On le pensait définitivement rangé de la vie politique, le voilà à nouveau à la tribune, dix ans après sa chute, «les yeux dans les yeux». Jérôme Cahuzac, ancien ministre du Budget condamné pour fraude fiscale, s’est exprimé jeudi 23 novembre au soir dans la salle des fêtes de Monsempron-Libos (Lot-et-Garonne), près de son fief de Villeneuve-sur-Lot. «J’ai commis une immoralité […] quand j’ai menti à l’Assemblée, je n’ai pas pensé par moi-même même si j’ai assumé ensuite», a déclaré Jérôme Cahuzac, qui avait démenti devant les députés, «les yeux dans les yeux» donc, détenir un compte caché à l’étranger après les révélations de Mediapart en 2013.
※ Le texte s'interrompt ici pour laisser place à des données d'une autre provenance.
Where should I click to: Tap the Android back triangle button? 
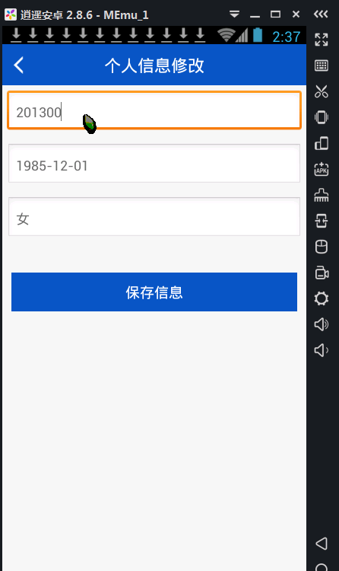coord(322,544)
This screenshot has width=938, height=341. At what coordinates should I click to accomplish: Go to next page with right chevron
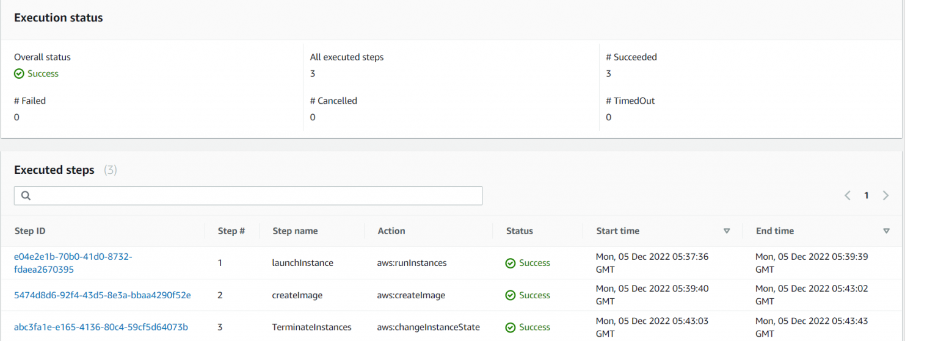[x=885, y=196]
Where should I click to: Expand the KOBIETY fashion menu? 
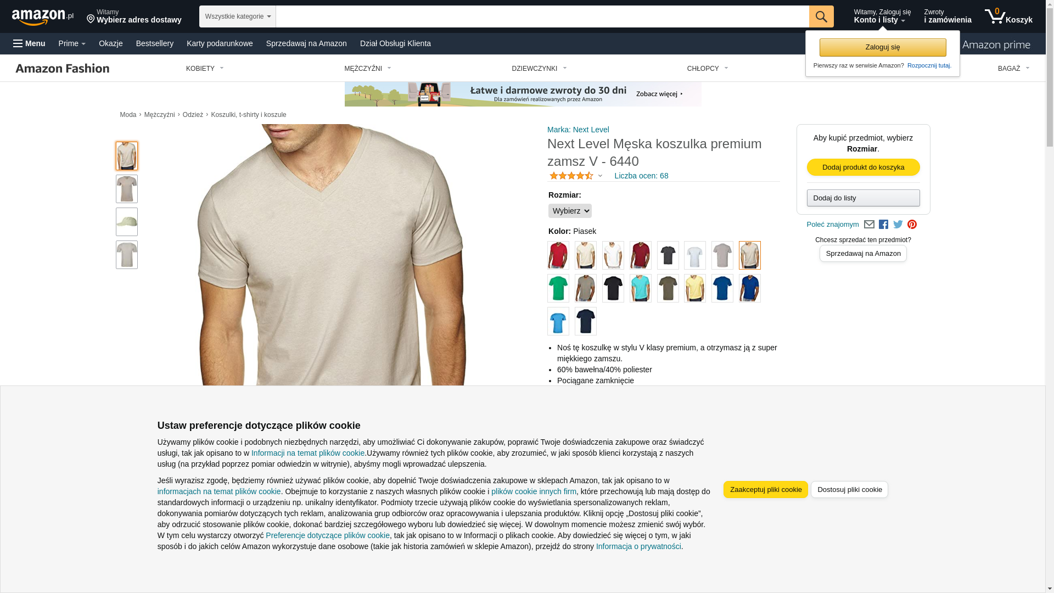[205, 69]
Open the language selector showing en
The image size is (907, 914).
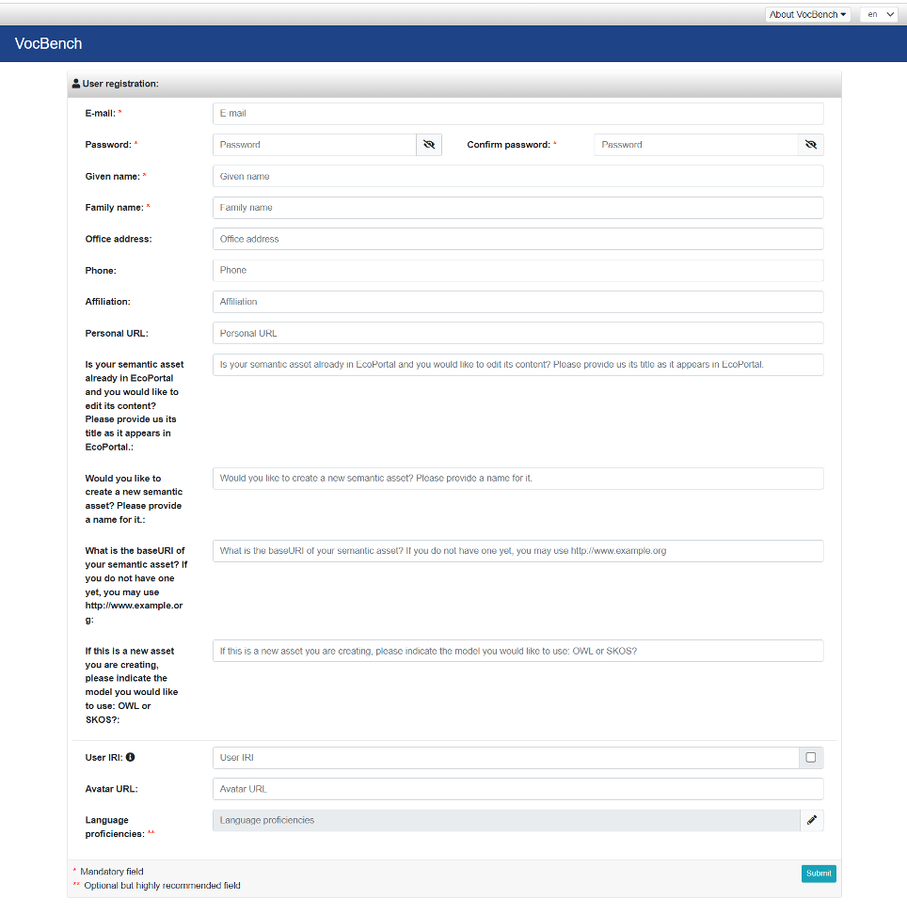878,14
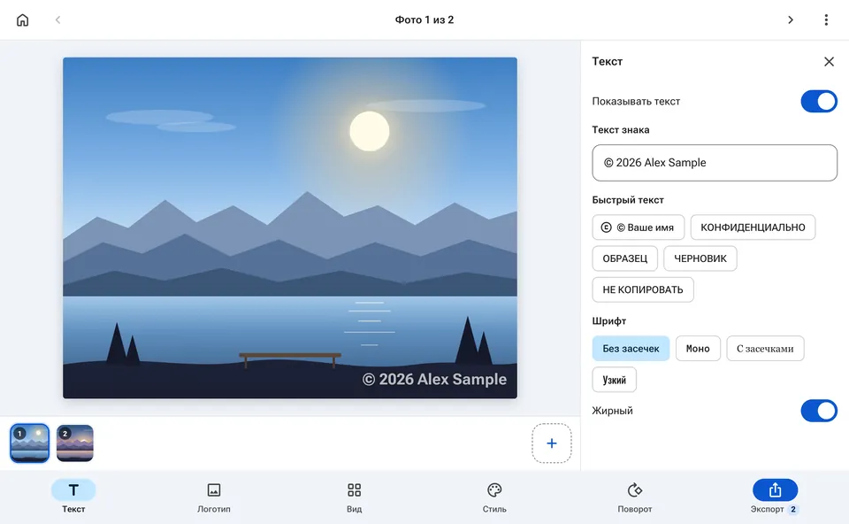
Task: Select the Текст tab in bottom bar
Action: [73, 497]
Cinq ans plus tard, il avait été condamné en 2018 pour fraude fiscale à quatre ans de prison, dont deux avec sursis, et cinq ans d’inéligibilité. «Si je ne m’exprime que maintenant c’est parce qu’un condamné ça purge sa peine et ça ferme sa gueule», a précisé l’ancien maire de Villeneuve-sur-Lot, âgé de 71 ans. «Je récuse le procès qui m’est fait qui consisterait à m’interdire d’aller où je souhaite aller, de rencontrer qui veut me rencontrer et de dire ce que je pense.»
Intentions floues
Et fort de cette liberté de parole retrouvée, il n’épargne personne. Devant près de 200 personnes conquises, l’ex-ministre du Budget du début du quinquennat de François Hollande s’est exprimé près de deux heures. «Le paysage politique est dévasté, attaque-t-il. La gauche est ravagée […] Tant que la gauche sera dominée par La France insoumise, aucune prise de pouvoir n’est envisageable.»
«La droite républicaine se délite, poursuit-il. On a l’impression qu’elle fait une course à l’échalote avec le Rassemblement national, lequel sans rien faire, sans rien dire engrange de nouvelles voix.» Pour lui, il est donc «temps de créer une sorte d’union nationale» pour «traiter la transition énergétique, traiter la dette, traiter le niveau de vie avec comme difficulté supplémentaire deux guerres qui vont hélas probablement durer».
Dans les archives
A trois ou quatre ans des prochaines échéances (municipales en 2026, législatives en 2027), celui qui a amorcé son retour fin septembre avec la création d’une association des amis de Jérôme Cahuzac n’a en revanche pas dévoilé ses intentions pour la suite.
«L’indécence n’a pas de limite»
Les politiques locaux spéculent sur ses intentions. «S’il se présentait à Villeneuve, il représenterait un danger pour l’actuel maire, Guillaume Lepers. Il est Macron-compatible mais il est avant tout Cahuzien, hors des partis», estime l’ex-député (LREM) de la 3e circonscription, Olivier Damaisin. L’édile LR de Villeneuve n’a pas souhaité commenter mais il a retiré la délégation d’une élue de sa majorité qui a déambulé sur le marché aux côtés de l’encombrant prédécesseur.
A quinze kilomètres de là, à Fumel, le maire LR, Jean-Louis Costes, fulmine. «Avec Cahuzac, l’indécence n’a pas de limite […] Aujourd’hui Cahuzac a un droit : celui de se faire oublier», tacle l’ancien député de la 3e circonscription, élu en 2013 lors du scrutin partiel qui suivit le scandale.
«Après avoir été condamné pour fraude fiscale, il n’aura pas l’étiquette d’un parti, c’est difficile de gagner sans… et puis il n’aura plus sa réserve parlementaire [l’une des mieux dotées à l’époque, ndlr] pour asseoir son pouvoir», égratigne la députée de la circonscription voisine, Hélène Laporte (RN), dont le grand-père fut candidat aux législatives en 1997 contre… Jérôme Cahuzac.